I own a rental property in Texas.  want to sell it.

i have my LLC that does real estate investment.

 

can i sell my personal rental property to my own LLC.  then my LLC can sell the property in the market.

suppose i sell my property for 500K to my own LLC and then LLC can sell the property in the market.  since LLC bought this property for 500k there is no capital gain so there is no tax.

 

advise.

Best answer by Anonymous_

Agree.  Can I buy another rental property through 1031 exchange using a proper intermediate  1031 exchange company.  Then sell it off in 1 year?



@chutki0700 wrote:

Can I buy another rental property through 1031 exchange using a proper intermediate  1031 exchange company.  Then sell it off in 1 year?

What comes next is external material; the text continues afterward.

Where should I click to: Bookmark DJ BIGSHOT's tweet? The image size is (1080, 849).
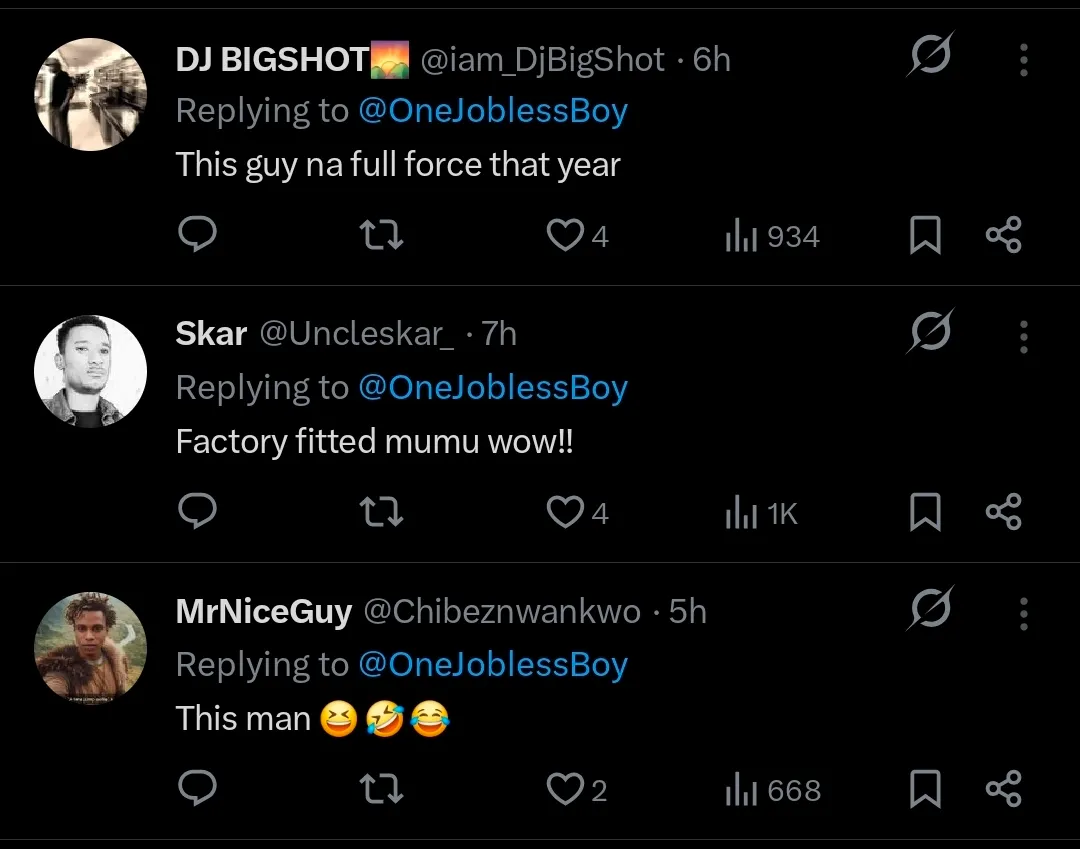tap(925, 235)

Yes, you can do a 1031 exchange and then sell the replacement property after one year but you need to understand that you will have to recognize any capital gain (and recapture) at the time of that sale (i.e., for that tax year).

 

A 1031 exchange only delays recognition of gain, it does not eliminate it forever.

2 replies

Carl11_2
Employee
June 28, 2022

Assuming a single member LLC, the IRS considers your LLC to be a disregarded entity for tax purposes. Therefore you can not sell something you already own to yourself. Additionally, transferring ownership of the property to the LLC has it's own legal issues that have nothing to do with taxes, and will make absolutely no difference on the tax front.

 

June 28, 2022

Agree. But only f the LLC is a partnership. But if it’s a s corp then it is a separate entity. 
And it can buy property form me. 

basically I am looking how I can save on capital gain

Critter-3
June 28, 2022

@chutki0700 

 

What you are trying to do is called tax evasion which is a federal offense.   I highly recommend you seek local professional guidance to understand the intricate tax law you are trying to navigate.  Best you could do is push the gain forward using a 1031 exchange but it has to be to an unrelated party which an S-Corp you own would not be ... the IRS has strict rules in place to keep you from trying this kind of "tax avoidance" maneuver. 

June 28, 2022

not to mention that a title transfer would involve incurring some significant fees.   don't know if there's a mortgage on the property but if there is transfer can invoke the due on sale clause.

 

 

now if you're talking about a 1031 exchange the other part has to be unrelated and there are specific steps you have to take otherwise what you thought was a 1031 becomes completely taxable.